Yang Ditanyakan =
1. Jawablah pertanyaan berikut berdasarkan teks tentang kursi Afghanistan di PBB.
(a) Apa yang diputuskan Komite Kredensial PBB mengenai kursi Afghanistan di PBB?
(b) Kepada siapa Komite akan mempresentasikan laporannya untuk diadopsi?
(c) Siapa perwakilan yang dicalonkan dari Imarah Islam untuk Perserikatan Bangsa-Bangsa?
2. Kutiplah persis bagian teks tentang kursi Afghanistan di PBB yang dimulai pada kata-kata "Suhail Shaheen, mantan" dan berhenti setelah kata-kata "positif dengan dunia.".
3. Lanjutkan teks tentang kursi Afghanistan di PBB, dimulai setelah kalimat terakhirnya.

Teks Bacaan =
------------

Baru-baru ini, Misi Permanen PBB untuk Afghanistan, men-tweet bahwa: “Komite Kredensial PBB bertemu hari ini dan memutuskan untuk menunda keputusannya tentang kursi Afghanistan di PBB. Dengan demikian, Misi saat ini yang mewakili Republik Islam Afghanistan akan melanjutkan pekerjaannya di PBB. Komite akan mempresentasikan laporannya kepada Majelis Umum PBB (UNGA) untuk diadopsi dalam beberapa hari mendatang.”
Suhail Shaheen, mantan juru bicara kantor politik Taliban di Doha dan perwakilan yang dicalonkan dari Imarah Islam untuk Perserikatan Bangsa-Bangsa, bereaksi dalam sebuah tweet bahwa “keputusan itu tidak didasarkan pada aturan hukum dan keadilan karena mereka telah merampas hak rakyat Afghanistan, di antara hak mereka yang sah.” Ia berharap agar hak ini segera diserahkan kepada perwakilan Imarah Islam Afghanistan dalam waktu dekat, sehingga mereka akan menyelesaikan masalah rakyat Afghanistan secara efektif dan efisien, serta menjaga interaksi positif dengan dunia.

------------

Bahan Sumber =

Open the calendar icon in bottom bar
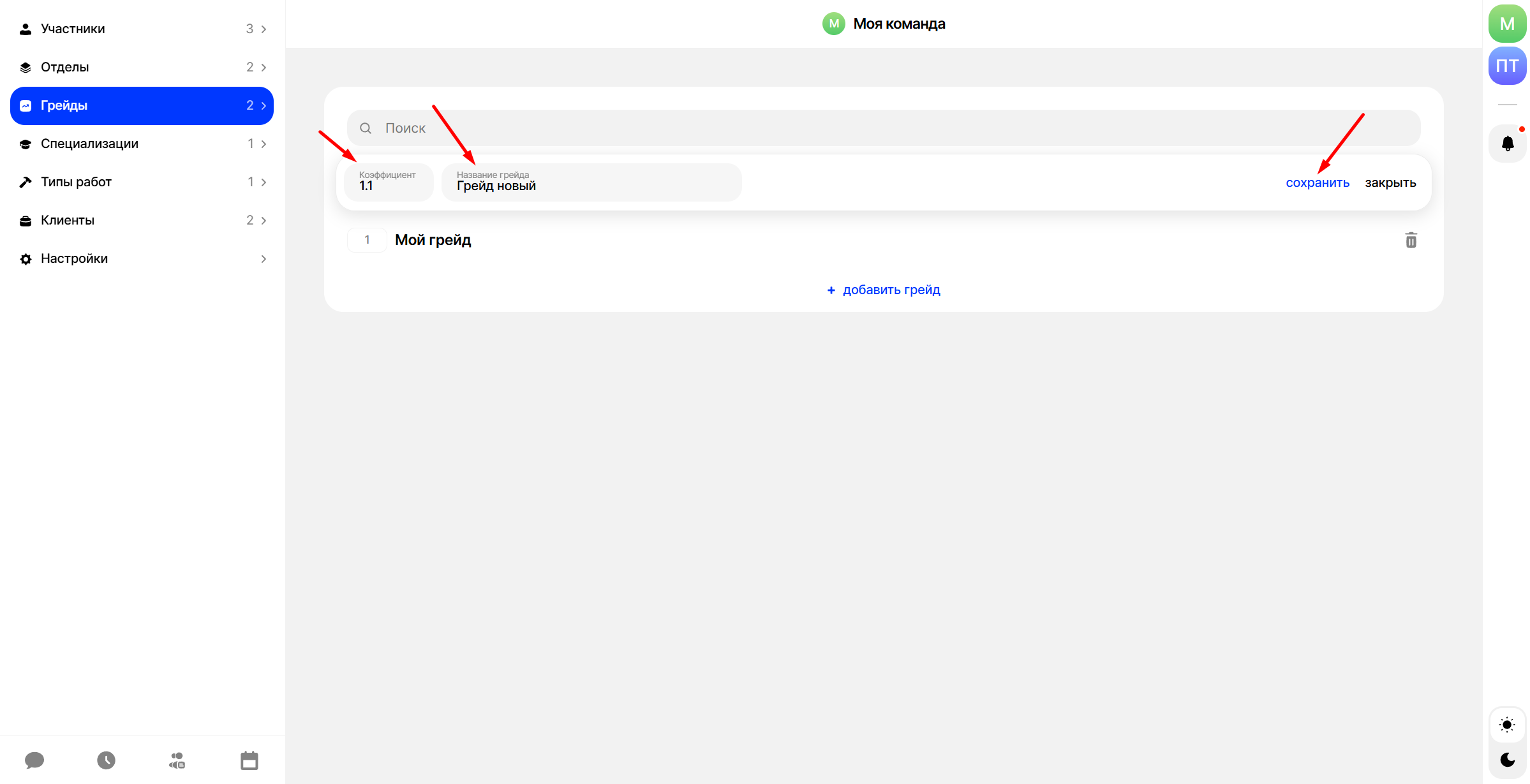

------------

Jawaban yang Diharapkan =
1.
(a) Komite memutuskan untuk menunda keputusannya tentang kursi Afghanistan di PBB.
(b) Kepada Majelis Umum PBB (UNGA).
(c) Suhail Shaheen.

2.
Suhail Shaheen, mantan juru bicara kantor politik Taliban di Doha dan perwakilan yang dicalonkan dari Imarah Islam untuk Perserikatan Bangsa-Bangsa, bereaksi dalam sebuah tweet bahwa “keputusan itu tidak didasarkan pada aturan hukum dan keadilan karena mereka telah merampas hak rakyat Afghanistan, di antara hak mereka yang sah.” Ia berharap agar hak ini segera diserahkan kepada perwakilan Imarah Islam Afghanistan dalam waktu dekat, sehingga mereka akan menyelesaikan masalah rakyat Afghanistan secara efektif dan efisien, serta menjaga interaksi positif dengan dunia.

3.
Sungguh menakjubkan mengetahui bahwa Imarah Islam Afghanistan masih mengharapkan keadilan dan aturan hukum dari PBB—sebuah organisasi yang menyatakan persetujuan untuk pendudukan Afghanistan oleh AS dan NATO dua puluh tahun yang lalu, menggulingkan Imarah Islam dari kekuasaan, dan sepenuhnya mengabaikan Taliban dalam pembicaraan Bonn. Karena resolusi PBB, ratusan ribu warga Afghanistan, termasuk Mujahidin Imarah Islam, menjadi syahid, cacat, dan mengungsi. Lagi pula, harapan bahwa PBB akan hadir untuk mengatasi masalah-masalah rakyat secara efektif dan efisien, hanyalah sebuah fatamorgana belaka.
Imarah Islam harus mengesampingkan cara pandang yang dangkal terhadap PBB dan mewujudkan realitas lembaga ini dengan wawasan keislaman yang komprehensif. Karena sebagian besar krisis dan dilema yang dihadapi umat Islam saat ini adalah skema dari PBB.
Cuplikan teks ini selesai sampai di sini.